Von Andreas Schnadwinkel
Das Datum ist bewusst gewählt: Einen Tag nach dem Tag der Deutschen Einheit kommt am 4. Oktober »Deutschland. Ein Sommermärchen« in die Kinos.
Sönke Wortmanns Dokumentarfilm über die deutsche Fußball-Nationalmannschaft während der WM 2006 hat das Zeug, zwischen fünf und zehn Millionen Zuschauer auf der großen Leinwand zu begeistern. Aber schafft es die Dokumentation auch, dem Land ein Stück der fantastischen WM-Atmosphäre zurückzubringen?
Denn kaum drei Monate nach dem Weltereignis ist die Stimmungslage alles andere als berauschend. Trotz relativ anständiger Wirtschaftsdaten und positiver Trends wirkt die Große Koalition wie gelähmt - vor allem wegen der Endlos-Diskussionen über die selbst-quälerische Gesundheitsreform. Viele Medien nutzen den Richtungsstreit zwischen Wettbewerb und Staatsmedizin, um die Sollbruchstelle der vom Wähler erzwungenen Regierung offenzulegen.
Wohl nur am 3. Oktober werden sich die verantwortlichen Politiker für 108 Minuten mal nicht mit Ein-Prozent-Regelungen und Kassenfinanzausgleichen beharken. Denn dann findet in Berlin die feierliche Premiere von »Deutschland. Ein Sommermärchen« statt.
Von der Hauptstadt schwappte im Juni die schwarz-rot-goldene WM-Welle über das ganze Land. Angesichts der aktuellen politischen Katerstimmung scheint das Turnier schon gefühlte zwei Jahre vergangen. Vielleicht gelingt es dem Film ja, die wundervolle Stimmung noch einmal zu erzeugen, zumindest solange er im Kino zu sehen ist. Dann könnte Regisseur Sönke Wortmann (»Das Wunder von Bern«) satirisch gemeinte Necknamen wie »Reichsfußballfilmer« locker wegstecken.
Parallel zur Auswertung des WM-Streifens im Kino und von Februar an auf DVD muss sich die Nationalmannschaft in einer nicht zu unterschätzenden Gruppe für die Europameisterschaft 2008 in den Nachbarländern Schweiz und Österreich qualifizieren. Erstaunlich reibungslos verlief im Nach-WM-Rausch Joachim »Jogi« Löws Ernennung zum Bundestrainer und Klinsmann-Nachfolger.
Noch geräuschloser und widerstandsärmer bekam Hansi Flick seinen Vertrag als Co-Trainer.

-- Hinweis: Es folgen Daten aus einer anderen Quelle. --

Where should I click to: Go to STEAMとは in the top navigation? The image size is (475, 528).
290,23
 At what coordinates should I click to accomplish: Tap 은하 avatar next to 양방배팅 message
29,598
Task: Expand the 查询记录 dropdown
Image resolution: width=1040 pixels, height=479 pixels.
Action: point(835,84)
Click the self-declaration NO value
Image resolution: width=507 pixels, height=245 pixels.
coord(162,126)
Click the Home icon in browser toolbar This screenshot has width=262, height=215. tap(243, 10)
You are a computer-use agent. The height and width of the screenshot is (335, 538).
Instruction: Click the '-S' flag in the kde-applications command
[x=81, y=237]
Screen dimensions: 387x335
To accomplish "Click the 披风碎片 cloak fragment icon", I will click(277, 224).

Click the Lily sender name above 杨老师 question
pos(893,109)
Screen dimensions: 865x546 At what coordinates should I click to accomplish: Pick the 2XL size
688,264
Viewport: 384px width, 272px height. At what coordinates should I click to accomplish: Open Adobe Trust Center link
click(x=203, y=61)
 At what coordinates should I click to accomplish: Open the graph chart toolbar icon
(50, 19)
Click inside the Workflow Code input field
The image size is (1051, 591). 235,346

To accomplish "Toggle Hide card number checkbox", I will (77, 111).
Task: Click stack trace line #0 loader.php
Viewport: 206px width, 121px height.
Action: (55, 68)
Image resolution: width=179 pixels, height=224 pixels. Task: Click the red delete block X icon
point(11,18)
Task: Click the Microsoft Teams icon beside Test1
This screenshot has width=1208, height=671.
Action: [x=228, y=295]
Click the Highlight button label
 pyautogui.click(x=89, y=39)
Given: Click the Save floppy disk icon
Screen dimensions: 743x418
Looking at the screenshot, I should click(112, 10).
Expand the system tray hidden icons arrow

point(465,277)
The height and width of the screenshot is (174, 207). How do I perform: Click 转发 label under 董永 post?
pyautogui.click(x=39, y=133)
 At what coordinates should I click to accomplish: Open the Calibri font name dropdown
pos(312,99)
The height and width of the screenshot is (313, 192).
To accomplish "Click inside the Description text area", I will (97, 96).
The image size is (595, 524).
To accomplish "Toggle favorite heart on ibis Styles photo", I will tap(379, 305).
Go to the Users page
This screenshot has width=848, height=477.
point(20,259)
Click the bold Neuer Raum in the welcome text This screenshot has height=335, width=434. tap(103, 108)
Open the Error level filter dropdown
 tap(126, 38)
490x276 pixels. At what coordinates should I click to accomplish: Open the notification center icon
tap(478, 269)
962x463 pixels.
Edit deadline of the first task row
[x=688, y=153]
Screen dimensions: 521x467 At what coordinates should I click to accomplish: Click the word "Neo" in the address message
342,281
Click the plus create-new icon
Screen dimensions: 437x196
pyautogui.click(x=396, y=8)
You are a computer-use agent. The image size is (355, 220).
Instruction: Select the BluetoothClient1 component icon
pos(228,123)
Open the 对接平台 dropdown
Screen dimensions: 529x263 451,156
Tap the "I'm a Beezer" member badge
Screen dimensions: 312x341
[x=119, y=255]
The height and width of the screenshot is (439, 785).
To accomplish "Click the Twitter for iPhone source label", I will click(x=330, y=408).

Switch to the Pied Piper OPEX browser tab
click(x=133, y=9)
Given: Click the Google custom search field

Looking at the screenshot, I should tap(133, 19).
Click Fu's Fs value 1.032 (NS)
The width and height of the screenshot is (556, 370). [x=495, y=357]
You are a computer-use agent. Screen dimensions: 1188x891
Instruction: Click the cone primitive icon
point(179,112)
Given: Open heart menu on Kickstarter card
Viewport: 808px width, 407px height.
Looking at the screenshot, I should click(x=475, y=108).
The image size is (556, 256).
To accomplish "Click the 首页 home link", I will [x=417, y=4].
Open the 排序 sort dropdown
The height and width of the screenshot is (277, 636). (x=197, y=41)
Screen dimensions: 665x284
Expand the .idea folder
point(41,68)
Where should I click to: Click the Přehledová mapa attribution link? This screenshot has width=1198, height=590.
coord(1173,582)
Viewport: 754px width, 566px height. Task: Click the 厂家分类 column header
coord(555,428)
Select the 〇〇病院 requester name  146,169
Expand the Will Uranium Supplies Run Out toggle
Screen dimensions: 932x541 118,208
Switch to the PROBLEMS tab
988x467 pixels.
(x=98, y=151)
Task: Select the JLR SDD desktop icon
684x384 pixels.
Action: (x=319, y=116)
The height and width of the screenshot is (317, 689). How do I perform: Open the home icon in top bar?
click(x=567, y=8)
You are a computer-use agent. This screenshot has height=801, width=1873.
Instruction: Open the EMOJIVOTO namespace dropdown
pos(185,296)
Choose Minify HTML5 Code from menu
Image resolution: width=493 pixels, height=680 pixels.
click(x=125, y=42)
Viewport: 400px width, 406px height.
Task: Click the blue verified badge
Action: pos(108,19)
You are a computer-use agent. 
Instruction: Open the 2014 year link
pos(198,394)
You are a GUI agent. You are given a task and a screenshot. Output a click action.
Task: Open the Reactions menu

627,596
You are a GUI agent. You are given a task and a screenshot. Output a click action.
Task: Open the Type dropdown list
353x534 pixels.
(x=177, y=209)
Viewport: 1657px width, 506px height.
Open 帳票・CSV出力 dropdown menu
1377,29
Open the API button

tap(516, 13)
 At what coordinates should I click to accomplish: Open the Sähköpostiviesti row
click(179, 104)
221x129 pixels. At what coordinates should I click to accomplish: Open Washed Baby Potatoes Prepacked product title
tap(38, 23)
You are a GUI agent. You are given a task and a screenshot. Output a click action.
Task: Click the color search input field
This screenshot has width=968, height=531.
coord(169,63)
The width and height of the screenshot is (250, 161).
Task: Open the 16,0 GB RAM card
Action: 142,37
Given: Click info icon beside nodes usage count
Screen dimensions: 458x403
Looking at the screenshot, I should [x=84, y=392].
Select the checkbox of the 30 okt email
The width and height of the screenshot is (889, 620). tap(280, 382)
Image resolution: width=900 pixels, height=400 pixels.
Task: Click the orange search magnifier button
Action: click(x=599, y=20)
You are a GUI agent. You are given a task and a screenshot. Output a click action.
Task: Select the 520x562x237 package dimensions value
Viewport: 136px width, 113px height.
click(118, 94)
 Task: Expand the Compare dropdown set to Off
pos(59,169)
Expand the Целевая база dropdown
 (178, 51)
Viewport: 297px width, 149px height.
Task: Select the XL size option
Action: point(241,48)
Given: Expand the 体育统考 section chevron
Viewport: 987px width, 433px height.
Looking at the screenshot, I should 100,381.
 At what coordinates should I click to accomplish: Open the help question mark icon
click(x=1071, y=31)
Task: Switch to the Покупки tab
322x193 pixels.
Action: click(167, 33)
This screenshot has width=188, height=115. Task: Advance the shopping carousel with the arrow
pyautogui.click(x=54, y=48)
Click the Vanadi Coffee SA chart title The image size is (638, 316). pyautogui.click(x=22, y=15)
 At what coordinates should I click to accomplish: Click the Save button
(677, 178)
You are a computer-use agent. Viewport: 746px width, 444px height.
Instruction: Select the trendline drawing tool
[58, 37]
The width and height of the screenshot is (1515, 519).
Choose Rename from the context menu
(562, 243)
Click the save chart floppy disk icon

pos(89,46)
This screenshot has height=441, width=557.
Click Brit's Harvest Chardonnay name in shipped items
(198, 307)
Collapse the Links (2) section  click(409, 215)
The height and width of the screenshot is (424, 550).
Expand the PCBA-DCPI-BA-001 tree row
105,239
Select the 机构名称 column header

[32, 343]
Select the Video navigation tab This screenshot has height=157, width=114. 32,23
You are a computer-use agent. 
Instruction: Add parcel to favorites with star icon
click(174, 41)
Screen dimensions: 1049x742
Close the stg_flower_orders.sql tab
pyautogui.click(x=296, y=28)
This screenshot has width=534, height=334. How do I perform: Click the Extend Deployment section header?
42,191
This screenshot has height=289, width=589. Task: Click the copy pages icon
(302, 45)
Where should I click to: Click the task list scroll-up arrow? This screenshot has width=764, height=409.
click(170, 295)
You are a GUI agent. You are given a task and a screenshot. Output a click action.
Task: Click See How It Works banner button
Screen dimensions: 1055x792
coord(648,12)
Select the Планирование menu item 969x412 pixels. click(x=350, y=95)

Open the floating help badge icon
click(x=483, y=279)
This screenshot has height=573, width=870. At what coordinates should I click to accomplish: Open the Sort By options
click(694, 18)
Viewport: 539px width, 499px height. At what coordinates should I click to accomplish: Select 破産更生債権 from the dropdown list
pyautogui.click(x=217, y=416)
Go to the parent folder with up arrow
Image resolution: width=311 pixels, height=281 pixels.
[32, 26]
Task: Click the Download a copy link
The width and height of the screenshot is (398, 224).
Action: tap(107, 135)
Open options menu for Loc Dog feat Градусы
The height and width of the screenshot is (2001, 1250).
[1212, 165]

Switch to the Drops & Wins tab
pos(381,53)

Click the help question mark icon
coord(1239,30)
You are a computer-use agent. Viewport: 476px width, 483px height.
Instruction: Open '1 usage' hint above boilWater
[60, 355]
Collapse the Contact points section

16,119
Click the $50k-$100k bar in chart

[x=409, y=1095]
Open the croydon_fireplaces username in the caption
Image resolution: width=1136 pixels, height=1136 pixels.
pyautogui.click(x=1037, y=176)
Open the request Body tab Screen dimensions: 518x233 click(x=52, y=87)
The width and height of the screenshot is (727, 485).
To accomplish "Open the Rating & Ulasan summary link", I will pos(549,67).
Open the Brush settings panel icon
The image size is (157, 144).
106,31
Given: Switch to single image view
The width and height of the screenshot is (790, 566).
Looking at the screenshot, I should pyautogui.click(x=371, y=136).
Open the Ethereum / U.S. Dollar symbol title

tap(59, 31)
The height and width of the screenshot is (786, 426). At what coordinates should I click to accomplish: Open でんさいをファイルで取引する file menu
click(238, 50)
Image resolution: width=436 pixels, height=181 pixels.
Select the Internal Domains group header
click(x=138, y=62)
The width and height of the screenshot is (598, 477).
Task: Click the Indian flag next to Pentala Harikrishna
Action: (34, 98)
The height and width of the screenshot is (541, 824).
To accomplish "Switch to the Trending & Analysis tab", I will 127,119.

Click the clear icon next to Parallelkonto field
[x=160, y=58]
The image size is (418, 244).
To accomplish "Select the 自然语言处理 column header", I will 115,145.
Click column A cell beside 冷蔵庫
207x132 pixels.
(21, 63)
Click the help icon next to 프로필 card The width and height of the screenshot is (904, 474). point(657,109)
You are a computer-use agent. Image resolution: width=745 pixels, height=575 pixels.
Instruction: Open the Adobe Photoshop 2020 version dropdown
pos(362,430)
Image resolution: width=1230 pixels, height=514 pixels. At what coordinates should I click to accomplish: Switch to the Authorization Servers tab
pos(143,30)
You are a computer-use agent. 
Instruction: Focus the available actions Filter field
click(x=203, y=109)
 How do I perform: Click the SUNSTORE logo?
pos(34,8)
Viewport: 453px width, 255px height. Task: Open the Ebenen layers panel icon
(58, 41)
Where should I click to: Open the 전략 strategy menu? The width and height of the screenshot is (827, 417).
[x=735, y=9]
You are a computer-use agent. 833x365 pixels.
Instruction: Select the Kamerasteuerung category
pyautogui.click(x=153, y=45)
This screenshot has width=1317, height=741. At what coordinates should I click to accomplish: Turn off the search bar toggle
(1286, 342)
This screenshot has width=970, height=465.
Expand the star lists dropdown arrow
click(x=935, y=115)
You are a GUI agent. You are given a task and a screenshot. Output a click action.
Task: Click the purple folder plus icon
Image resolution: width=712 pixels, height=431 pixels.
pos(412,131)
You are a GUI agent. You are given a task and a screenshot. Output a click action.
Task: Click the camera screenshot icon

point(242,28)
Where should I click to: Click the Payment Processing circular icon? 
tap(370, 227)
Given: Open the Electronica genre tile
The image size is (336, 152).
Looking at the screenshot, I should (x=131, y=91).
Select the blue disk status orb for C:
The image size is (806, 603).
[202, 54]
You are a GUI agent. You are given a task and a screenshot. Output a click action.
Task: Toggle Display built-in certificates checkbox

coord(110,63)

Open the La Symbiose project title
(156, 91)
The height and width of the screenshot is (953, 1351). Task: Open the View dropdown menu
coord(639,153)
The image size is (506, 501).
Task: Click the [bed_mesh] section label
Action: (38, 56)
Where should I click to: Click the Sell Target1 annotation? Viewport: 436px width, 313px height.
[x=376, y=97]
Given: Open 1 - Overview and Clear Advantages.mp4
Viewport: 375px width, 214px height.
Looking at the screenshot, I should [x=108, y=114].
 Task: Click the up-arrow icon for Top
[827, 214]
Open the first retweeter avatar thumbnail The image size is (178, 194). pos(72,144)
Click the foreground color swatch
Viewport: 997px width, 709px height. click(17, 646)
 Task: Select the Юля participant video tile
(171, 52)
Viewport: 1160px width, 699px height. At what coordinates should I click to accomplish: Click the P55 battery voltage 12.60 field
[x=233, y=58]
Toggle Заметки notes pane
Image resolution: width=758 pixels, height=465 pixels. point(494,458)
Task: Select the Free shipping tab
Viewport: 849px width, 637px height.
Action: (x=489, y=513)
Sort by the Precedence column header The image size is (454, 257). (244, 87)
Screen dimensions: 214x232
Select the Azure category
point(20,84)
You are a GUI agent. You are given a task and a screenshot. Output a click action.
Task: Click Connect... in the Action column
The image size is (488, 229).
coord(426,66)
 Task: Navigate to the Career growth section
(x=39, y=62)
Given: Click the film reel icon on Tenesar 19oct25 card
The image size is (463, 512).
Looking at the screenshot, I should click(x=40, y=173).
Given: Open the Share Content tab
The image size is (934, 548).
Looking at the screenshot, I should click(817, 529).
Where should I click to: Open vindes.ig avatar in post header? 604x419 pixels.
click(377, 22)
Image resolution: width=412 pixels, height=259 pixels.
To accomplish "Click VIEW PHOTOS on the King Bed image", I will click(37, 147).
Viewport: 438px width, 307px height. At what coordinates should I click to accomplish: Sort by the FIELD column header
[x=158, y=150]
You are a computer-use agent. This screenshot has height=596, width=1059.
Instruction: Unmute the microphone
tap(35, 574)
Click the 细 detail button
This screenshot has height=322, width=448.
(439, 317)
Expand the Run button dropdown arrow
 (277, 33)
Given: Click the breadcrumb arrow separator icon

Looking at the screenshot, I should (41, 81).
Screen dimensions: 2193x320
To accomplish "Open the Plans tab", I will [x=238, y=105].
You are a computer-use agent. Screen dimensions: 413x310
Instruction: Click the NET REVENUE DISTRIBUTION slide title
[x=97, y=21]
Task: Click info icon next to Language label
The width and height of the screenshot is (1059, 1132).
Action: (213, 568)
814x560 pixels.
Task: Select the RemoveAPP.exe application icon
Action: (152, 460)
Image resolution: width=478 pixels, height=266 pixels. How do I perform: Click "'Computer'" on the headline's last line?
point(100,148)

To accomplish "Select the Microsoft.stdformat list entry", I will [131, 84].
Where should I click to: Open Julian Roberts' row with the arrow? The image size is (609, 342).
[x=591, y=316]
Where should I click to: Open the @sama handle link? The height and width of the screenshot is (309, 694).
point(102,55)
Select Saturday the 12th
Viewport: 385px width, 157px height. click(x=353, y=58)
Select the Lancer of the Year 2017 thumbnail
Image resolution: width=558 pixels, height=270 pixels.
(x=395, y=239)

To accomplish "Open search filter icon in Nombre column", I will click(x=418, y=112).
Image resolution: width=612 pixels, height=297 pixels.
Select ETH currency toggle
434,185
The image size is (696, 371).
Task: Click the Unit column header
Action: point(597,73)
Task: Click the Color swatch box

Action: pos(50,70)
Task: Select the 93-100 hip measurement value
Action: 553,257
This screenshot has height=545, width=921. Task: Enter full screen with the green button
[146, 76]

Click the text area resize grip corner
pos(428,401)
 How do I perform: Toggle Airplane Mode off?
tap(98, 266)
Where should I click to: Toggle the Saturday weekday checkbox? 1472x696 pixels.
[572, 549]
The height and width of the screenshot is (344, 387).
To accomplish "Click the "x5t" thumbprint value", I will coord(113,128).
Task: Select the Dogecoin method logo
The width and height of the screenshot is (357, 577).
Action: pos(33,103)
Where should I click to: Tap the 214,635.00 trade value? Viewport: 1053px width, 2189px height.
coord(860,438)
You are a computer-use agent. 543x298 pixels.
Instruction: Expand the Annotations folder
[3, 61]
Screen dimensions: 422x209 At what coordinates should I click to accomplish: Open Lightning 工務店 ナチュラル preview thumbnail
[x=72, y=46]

Ein Kandidat, der sich nicht unbedingt aufgedrängt hatte. Als zuletzt der Zweitliga-Coach (Oberhausen) und Horst-Köppel-Assistent (Mönchengladbach) Jörn Andersen öffentlich bekannte, auch er habe mit dem Deutschen Fußball-Bund über das Amt des Co-Trainers gesprochen, wollte das so recht kein Fußballexperte glauben.
Sollte der norwegische Neuling ernsthaft ein Thema in der Frankfurter DFB-Zentrale gewesen sein, könnte der Versuch mit Joachim Löw - und der Breisgauer bleibt trotz seines Klinsmann-Bonus' vorerst ein Experiment - schnell bei Christoph Daum enden.
Der geläuterte Trainer gibt sich so jovial, dass er wahrscheinlich sogar jederzeit Kameras in der Kabine zuließe.
Das wäre dann ein wahres »Wintermärchen« für Sönke Wortmann.